Look at mtcars again. What’s another question you could ask about it? Plot the variable(s) you’re interested in below
ggplot(mtcars, aes(x = mpg, color = as.factor(vs))) +
geom_density(size = 1) +
labs(x = 'miles per gallon', y = '') +
scale_color_discrete(name = 'engine ehape', labels = c('v-shaped', 'straight')) +
theme_classic()
Based on the variables you just plotted, what’s your question?
Does engine shape affect the number of miles per gallon a car gets?
Pick one of the tests to answer your question and run it in the chunk below.
aov(mpg ~ as.factor(vs), data = mtcars) %>% tidy()
## # A tibble: 2 x 6
## term df sumsq meansq statistic p.value
## <chr> <dbl> <dbl> <dbl> <dbl> <dbl>
## 1 as.factor(vs) 1 497. 497. 23.7 0.0000342
## 2 Residuals 30 630. 21.0 NA NA
What do you conclude from your test?
With a p-value of 0.0000342, it’s unlikely that the difference in mpg between the different engine types is due to chance.
Look at mtcars again. What’s another question you could ask about it?

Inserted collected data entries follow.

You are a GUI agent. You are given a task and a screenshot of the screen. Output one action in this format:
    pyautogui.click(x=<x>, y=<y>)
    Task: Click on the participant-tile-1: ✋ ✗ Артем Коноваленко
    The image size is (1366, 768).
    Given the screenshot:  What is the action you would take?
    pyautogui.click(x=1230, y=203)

Plot the variable(s) you’re interested in below
ggplot(mtcars, aes(x = disp, y = hp)) +
geom_point(size = 3) +
labs(x = 'displacement (cu. in.)', y = 'gross horsepower') +
theme_classic()
Based on the variables you just plotted, what’s your question?
Can displacement predict horsepower?
Pick one of the tests to answer your question and run it in the chunk below.
lm(hp ~ disp, data = mtcars) %>% tidy()
## # A tibble: 2 x 5
## term estimate std.error statistic p.value
## <chr> <dbl> <dbl> <dbl> <dbl>
## 1 (Intercept) 45.7 16.1 2.84 0.00811
## 2 disp 0.438 0.0618 7.08 0.0000000714
What do you conclude from your test?
With a p-value of 0.00811 for the y-intercept and a p-value of 7.14e-8 for the slope, displacement can make a good prediction of the car’s horsepower.